2 de maio de 2006

Bravatas e irresponsabilidade





Um comentário ao artigo de Eliane Cantanhêde, "É guerra!", sobre a "crise" boliviana, publicado na Folha de 2/5. Diz a Constituição Federal, art. 4º:

A República Federativa do Brasil rege-se nas suas relações internacionais pelos seguintes princípios:

Parágrafo único. A República Federativa do Brasil buscará a integração econômica, política, social e cultural dos povos da América Latina, visando à formação de uma comunidade latino-americana de nações.

Inúmeras foram as tolices e bravatas que abundaram na mídia eletrônica tratando do caso do decreto do presidente boliviano, Evo Morales. "É guerra!" foi a mais irresponsável e alienada encontrada e veio de ninguém menos que Eliane Cantanhêde, e na página 2 da Folha. Bem, já faz algum tempo que se percebe a linha presente naquele espaço jornalístico, não poderia ser diferente desta vez. Na coluna, a jornalista cita especificamente um produto que viria, ou vai, ser produzido pelo empresário Eike Batista, o mesmo que na crise do apagão do governo FHC firmou contrato de conto de fadas com o governo para a construção de uma usina termelétrica no Ceará, entre outras duas.

Assim, é de se indagar se a jornalista, fora o talento com as palavras, também detém conhecimentos de siderurgia ou demais produtos da indústria de base. A outra alternativa é que tenha levantado a informação precisa daquilo que Eike vai produzir em solo boliviano. Desta forma, no caso da segunda hipótese, deve ter experimentado uma sensação de compaixão pelo infortúnio do empresário brasileiro.
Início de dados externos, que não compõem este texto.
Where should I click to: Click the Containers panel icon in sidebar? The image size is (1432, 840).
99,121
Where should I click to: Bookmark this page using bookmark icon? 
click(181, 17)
Pois bem, o citado contrato de Eike Batista traz uma cláusula que diz que a Petrobras (vejam só!) deve pagar por eventual falta de lucro da contratada. Pagamento este que ronda a casa dos R$ 2 bilhões agora, R$ 6 bilhões até 2007. Deveria ela lembrar de três coisas:

Primeiro, a Petrobras, centro das atenções neste momento, "pode" vir a perder, estima-se, R$ 1 bilhão em conseqüência do decreto do presidente boliviano, prejuízo que ainda permanece na casa do "talvez", já que não se sabe o próximo passo das negociações. A mesma Petrobras que vai cobrir o buraco de bilhões do empresário, salvo sejam alterados os contratos Petrobras-Eike, por um produto não-servido.

Flores e silêncio

Segundo, tanto Brasil como, principalmente, Bolívia são nações historicamente vilipendiadas pelo capital ao longo de cinco séculos. As grandes massas de seus povos sempre são preteridas pela oligarquia fantoche e vivem em miséria. Quem pense o contrário que diga se o destino de R$ 5 bilhões, numa balança política, vai para o povo ou para o empresário. Resposta: a segunda opção. Em vez de se informar sobre qual produto será ou não produzido em solo boliviano, a jornalista deveria ter pesquisado as condições de vida dos bolivianos.

Terceiro, a Bolívia é um país soberano, e seu povo elegeu um presidente que, legitima e legalmente, o representa. Desta forma, segundo a norma constitucional citada, deve-se respeitar e acatar a decisão do presidente da nação vizinha. E aproveitar a oportunidade para abrir uma via de integração entre os dois países, como prevê o texto constitucional, em lugar de utilizar a pesada palavra "guerra" na segunda página de um jornal de grande circulação. Clausewitz teria algumas coisas a dizer a esta jornalista...

A mídia mais uma vez mostra sua face: para o empresário, as flores; para os bilhões já perdidos, silêncio; ao que resta dos índios bolivianos, guerra!